Hâris, zeki bir âlim. İnsanları iyi gözlemleyen ve daima doğru olanı yapmaya gayret eden, iyi niyetli bir insan. Ve bir seyyah. Hâris geziyor ve gezdiği yerlerde karşısına hep Ebû Zeyd çıkıyor. Ve olaylar gelişiyor. Hâris, Ebû Zeyd’in yaşadıklarını anlatırken insanların ruh hallerini, toplumsal hadiseleri de ele alıyor. Maceranın sonunda mutlaka bir ibret oluyor.

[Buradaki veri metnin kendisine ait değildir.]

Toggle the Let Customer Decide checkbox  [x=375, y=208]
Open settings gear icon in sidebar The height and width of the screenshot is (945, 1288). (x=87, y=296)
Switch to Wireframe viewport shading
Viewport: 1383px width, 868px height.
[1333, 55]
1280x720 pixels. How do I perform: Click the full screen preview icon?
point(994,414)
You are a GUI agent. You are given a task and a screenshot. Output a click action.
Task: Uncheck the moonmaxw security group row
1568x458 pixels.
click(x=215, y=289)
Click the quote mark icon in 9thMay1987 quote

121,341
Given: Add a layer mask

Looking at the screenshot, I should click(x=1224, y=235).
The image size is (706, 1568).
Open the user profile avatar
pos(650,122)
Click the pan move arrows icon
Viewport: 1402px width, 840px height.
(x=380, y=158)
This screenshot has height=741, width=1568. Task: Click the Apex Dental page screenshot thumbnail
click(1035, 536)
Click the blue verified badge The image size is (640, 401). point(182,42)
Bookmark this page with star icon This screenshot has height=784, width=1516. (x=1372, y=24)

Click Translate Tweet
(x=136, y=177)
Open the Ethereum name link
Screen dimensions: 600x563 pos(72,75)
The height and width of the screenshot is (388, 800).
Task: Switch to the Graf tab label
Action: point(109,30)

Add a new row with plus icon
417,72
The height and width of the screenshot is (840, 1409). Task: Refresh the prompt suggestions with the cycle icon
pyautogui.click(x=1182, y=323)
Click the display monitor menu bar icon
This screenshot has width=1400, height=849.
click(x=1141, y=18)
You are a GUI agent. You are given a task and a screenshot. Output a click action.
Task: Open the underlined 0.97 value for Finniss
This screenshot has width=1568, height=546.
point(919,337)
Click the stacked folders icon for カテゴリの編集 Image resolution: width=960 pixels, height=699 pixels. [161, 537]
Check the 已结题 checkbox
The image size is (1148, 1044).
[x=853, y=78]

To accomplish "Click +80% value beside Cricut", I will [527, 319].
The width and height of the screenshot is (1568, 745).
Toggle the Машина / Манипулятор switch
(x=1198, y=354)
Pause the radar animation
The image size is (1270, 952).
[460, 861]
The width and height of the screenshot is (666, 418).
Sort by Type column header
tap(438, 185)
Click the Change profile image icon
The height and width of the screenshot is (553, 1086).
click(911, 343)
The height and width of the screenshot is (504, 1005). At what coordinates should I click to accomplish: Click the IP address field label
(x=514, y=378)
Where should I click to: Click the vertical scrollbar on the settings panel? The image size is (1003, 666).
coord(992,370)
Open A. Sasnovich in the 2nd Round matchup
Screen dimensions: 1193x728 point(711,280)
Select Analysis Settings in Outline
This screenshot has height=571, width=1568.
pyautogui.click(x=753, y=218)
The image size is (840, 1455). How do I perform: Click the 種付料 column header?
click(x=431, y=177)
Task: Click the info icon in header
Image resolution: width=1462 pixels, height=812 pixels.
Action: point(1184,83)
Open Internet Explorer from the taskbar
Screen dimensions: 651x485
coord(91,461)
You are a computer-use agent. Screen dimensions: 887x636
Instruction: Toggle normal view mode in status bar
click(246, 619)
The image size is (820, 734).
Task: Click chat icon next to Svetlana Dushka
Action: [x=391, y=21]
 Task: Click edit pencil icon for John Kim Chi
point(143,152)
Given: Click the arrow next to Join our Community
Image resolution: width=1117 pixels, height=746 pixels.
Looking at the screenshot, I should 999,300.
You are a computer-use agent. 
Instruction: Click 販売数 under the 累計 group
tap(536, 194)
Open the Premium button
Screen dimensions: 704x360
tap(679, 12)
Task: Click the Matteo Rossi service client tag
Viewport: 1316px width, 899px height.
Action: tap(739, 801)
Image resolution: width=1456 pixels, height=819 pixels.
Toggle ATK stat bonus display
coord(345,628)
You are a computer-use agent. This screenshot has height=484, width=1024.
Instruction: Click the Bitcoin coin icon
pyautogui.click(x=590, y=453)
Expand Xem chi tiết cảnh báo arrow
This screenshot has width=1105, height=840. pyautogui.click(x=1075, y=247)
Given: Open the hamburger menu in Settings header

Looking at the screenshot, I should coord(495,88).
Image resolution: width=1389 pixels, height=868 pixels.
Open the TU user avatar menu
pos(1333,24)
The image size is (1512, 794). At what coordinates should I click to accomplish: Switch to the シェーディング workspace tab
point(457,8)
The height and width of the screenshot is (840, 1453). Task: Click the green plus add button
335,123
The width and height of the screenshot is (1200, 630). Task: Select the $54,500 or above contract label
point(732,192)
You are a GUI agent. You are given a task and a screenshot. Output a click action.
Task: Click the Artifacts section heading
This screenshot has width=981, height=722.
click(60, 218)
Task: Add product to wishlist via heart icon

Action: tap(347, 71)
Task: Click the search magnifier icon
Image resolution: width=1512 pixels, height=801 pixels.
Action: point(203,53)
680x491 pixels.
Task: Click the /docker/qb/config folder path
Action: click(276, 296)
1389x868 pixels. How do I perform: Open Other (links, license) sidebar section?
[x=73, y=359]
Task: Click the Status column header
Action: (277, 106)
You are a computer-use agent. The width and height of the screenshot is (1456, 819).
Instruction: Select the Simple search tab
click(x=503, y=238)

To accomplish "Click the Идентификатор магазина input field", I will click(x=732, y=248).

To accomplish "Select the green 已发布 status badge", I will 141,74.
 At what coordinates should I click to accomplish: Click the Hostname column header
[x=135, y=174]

Harîrî, kahramanlarını öyle güzel işliyor ki; okuyana hikmetler, ibretler, güzelliklerin yanı sıra zarif bir anlatımın damakta bıraktığı edebî lezzet de kalıyor.
Harîrî, zaman içinde 50 adet makame kaleme alıyor. Hâris ile Ebû Zeyd’i yollara döküp, şehirlere salıyor. Meclislere sokup çarşılarda dolaştırıyor. Divanlarda söyletip hanlarda konaklatıyor.
Zaman içinde makameler demini alıyor ve Harîrî’nin muhteşem kitabı Makamât çıkıyor ortaya.
Makamât, edebiyat mahfillerine bomba gibi düşüyor. O kadar kudretli bir dili var ki Harîrî’nin. Lisanının sihir olduğunu söyleyenler oluyor. Haset ile Harîrî’nin eserinin çalıntı olduğunu söyleyenler bile oluyor. Olsun. Zaman etkili bir mutemettir. Hak, önünde sonunda çıkar ortaya.
Makamât’ın kitaba dönüştüğü zamanlarda Enûşirvân, Selçuklu’nun vezir naibi. Elbette onun takdiri mühim. Sanat, teşvik ve takdirle büyür. Harîrî’nin lezzetli sözü, dilden dile yayılıyor. Cümle İslâm mülkünde adı bilinir oluyor. Sonra İslâm topraklarını da aşıyor şöhreti.
Harîrî, eserinde Arapçayı şaha kaldırıyor âdeta. Bu yüzden asırlarca belagat kitabı olarak medreselerde okutuluyor Makamât. Harîrî’nin başka eserleri de var elbette. Fakat onu dünya çapında meşhur eden Makamât bambaşka.
Vuslat Vakti…
Harîrî, 1122 yılında Basra’da dünyasını değiştiriyor. Binlerce kişi katılıyor cenazesine.
Fakat arz soğuk, dünya ıssız. O gözlerini yumarken Enûşirvân hapiste. Sonra hapisten çıkacak, Selçuklu’ya başvezir olacak. İzzet ve ikbal ile büyüyecek. Öyle ki vefat ettiğinde Enûşirvân’ı, çok sayıda devlet ricalinin katıldığı muhteşem bir merasimle defnedecek Selçuklu.
Harîrî’nin kahramanları olan Hâris ve Ebû Zeyd ise hâlâ aramızda. Makamât, yaşanıyor her gün.
Kelâm, muhabbet ile dokunsun. Söz daima hakkın olsun. Hakk’a hizmet edenler bermurad olsun. ıı
Kaynaklar: Hulusi Kılıç, “El-Makamât”, DİA, C. 27, s. 414-415; Orhan Kaplan, Roma Sefâreti İmamı Hâşim Velî’nin Makâmât-ı Harîrî Tercümesi, Türük Uluslararası Dil, Edebiyat ve Halkbilimi Araştırmaları Dergisi, S. 6, 2015; Yrd. Doç. Dr. Sıtkı Gülle, Arap Edebiyatında “Makâme” ve El-Harîrî’nin Osmanlı Medreselerinde Yüksek Arapça Öğretimi Çerçevesinde Okutulan “El-Makâmât”ı, İstanbul Üniversitesi İlahiyat Fakültesi Dergisi, 2000; Hariri, Makamat, Çeviri: Sabri Sevsevil, MEB, İstanbul, 1986.